* [Exercise directions] Quote the records from the line containing "1952x1480 pixels." through the end of the records, both ends included, and leave the pictures out of your answer.

* [Record list]

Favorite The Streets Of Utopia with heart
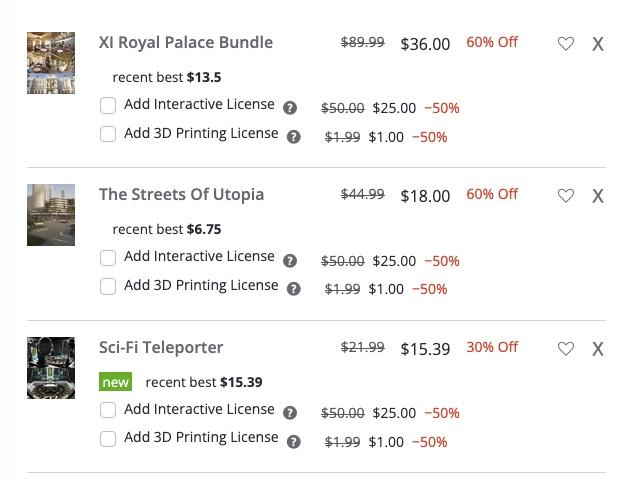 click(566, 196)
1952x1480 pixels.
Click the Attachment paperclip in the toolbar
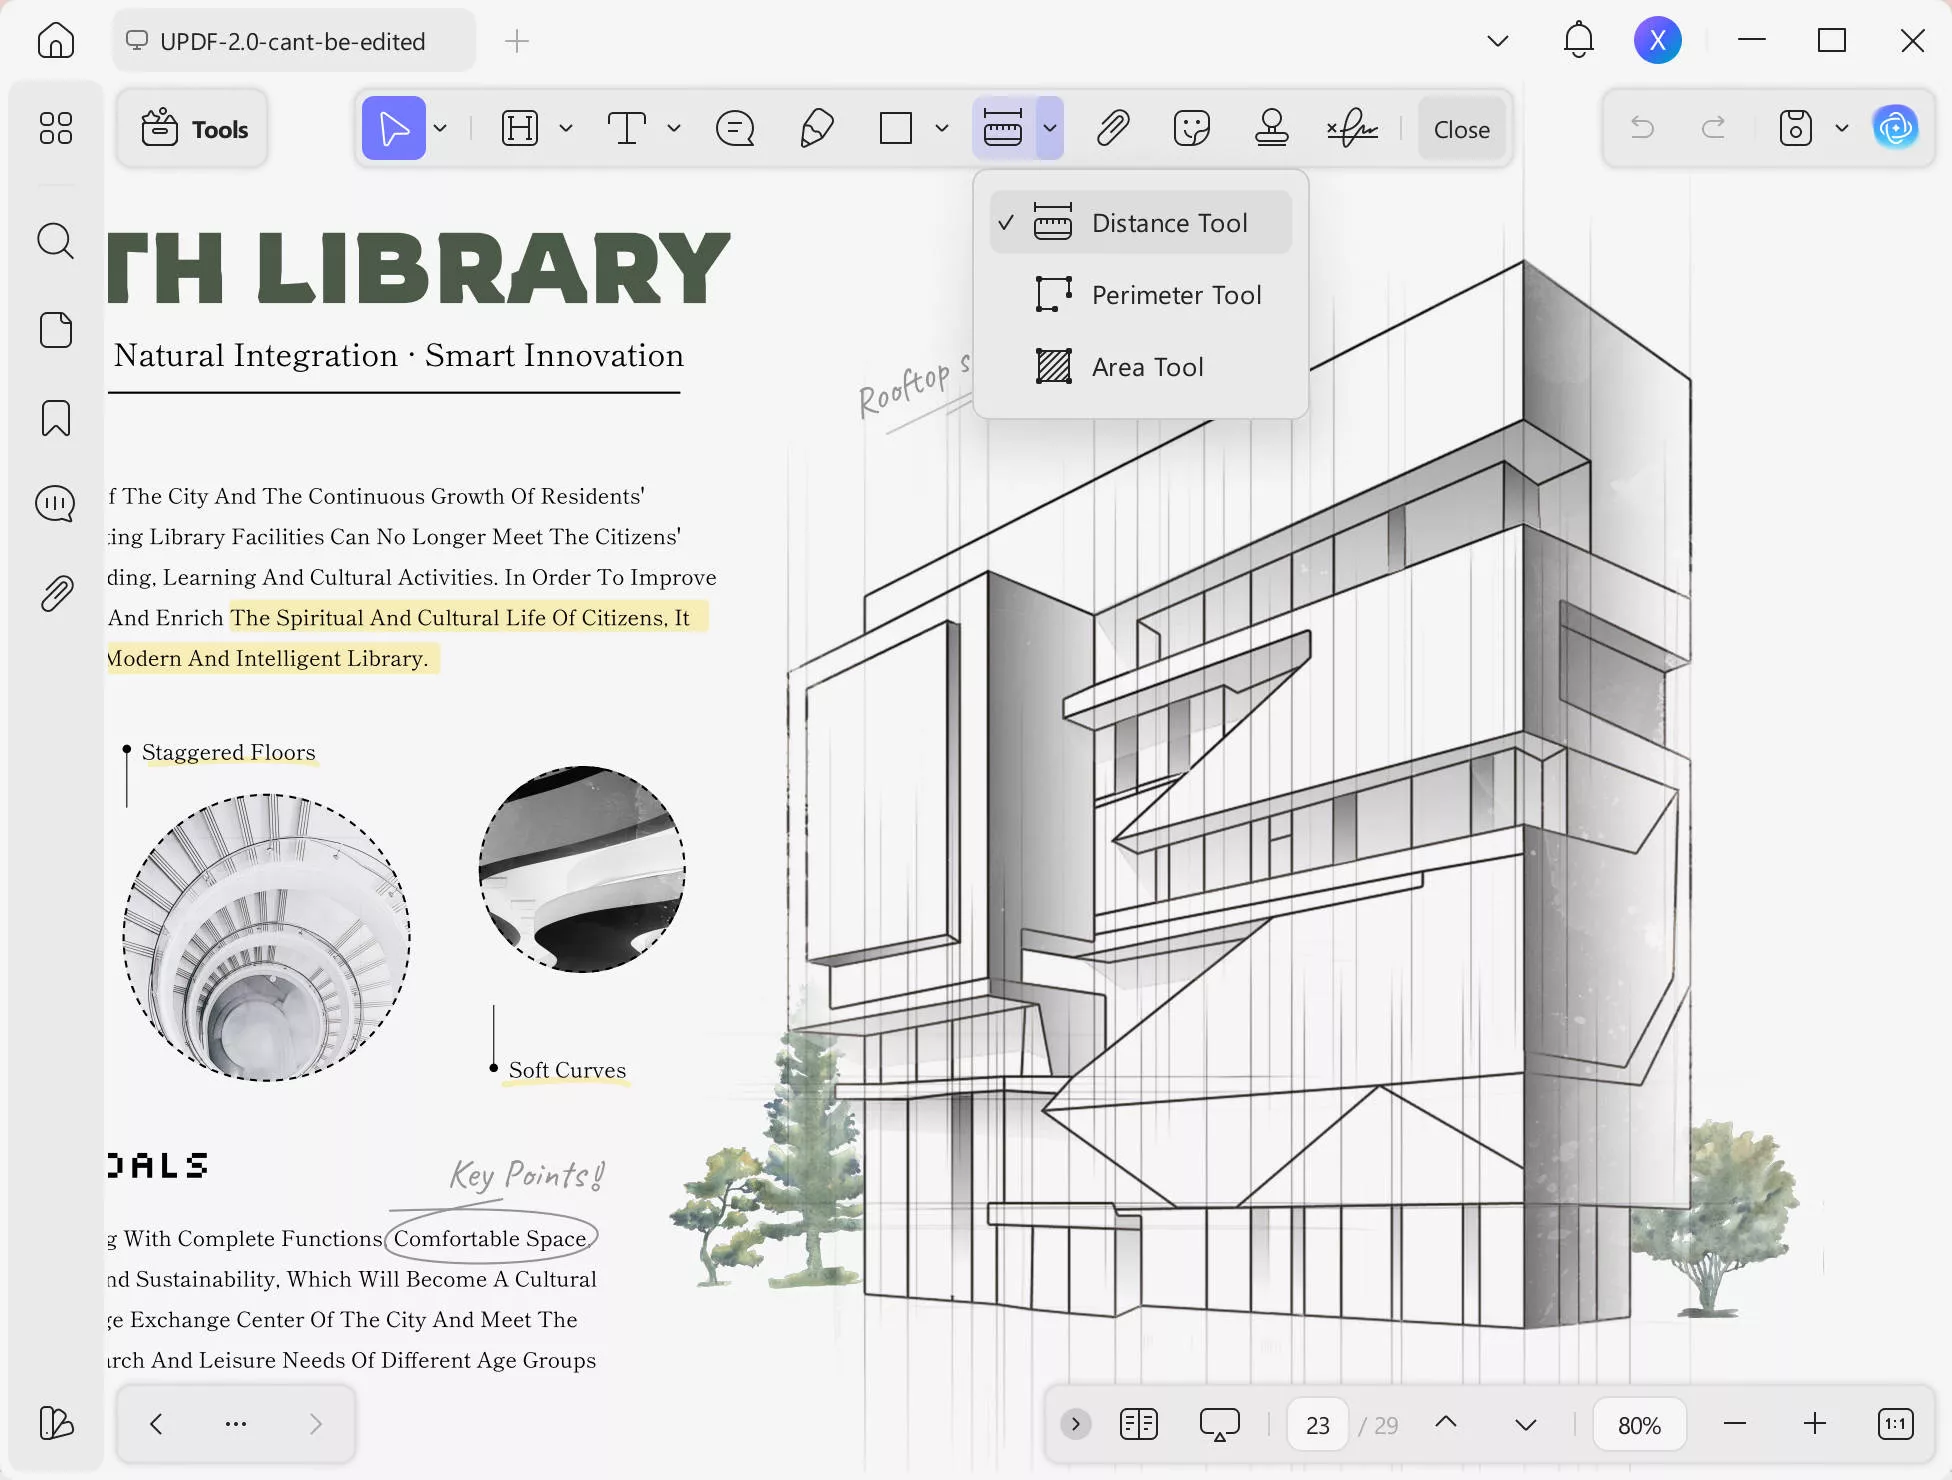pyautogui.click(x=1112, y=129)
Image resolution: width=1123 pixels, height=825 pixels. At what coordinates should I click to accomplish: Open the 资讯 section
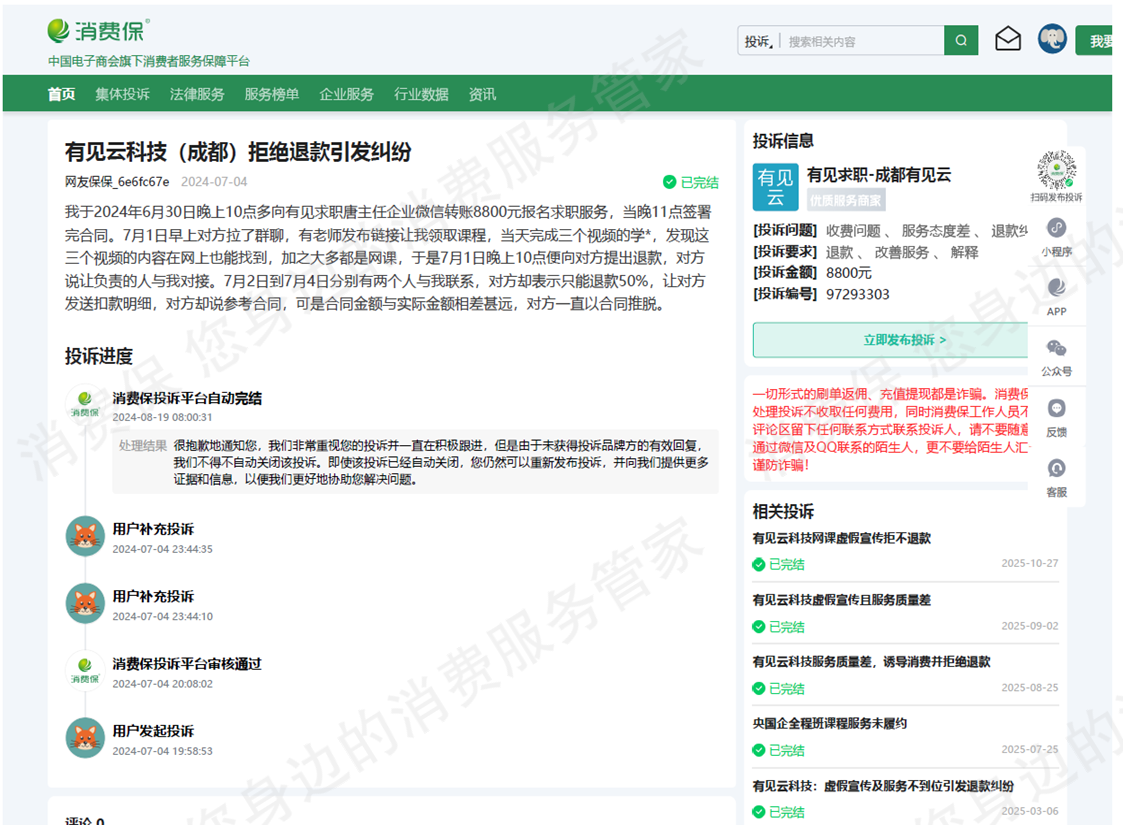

* [Final result]
1952x1480 pixels.
Click the Attachment paperclip in the toolbar
pyautogui.click(x=1112, y=129)
Image resolution: width=1123 pixels, height=825 pixels. At what coordinates should I click to accomplish: Open the 资讯 section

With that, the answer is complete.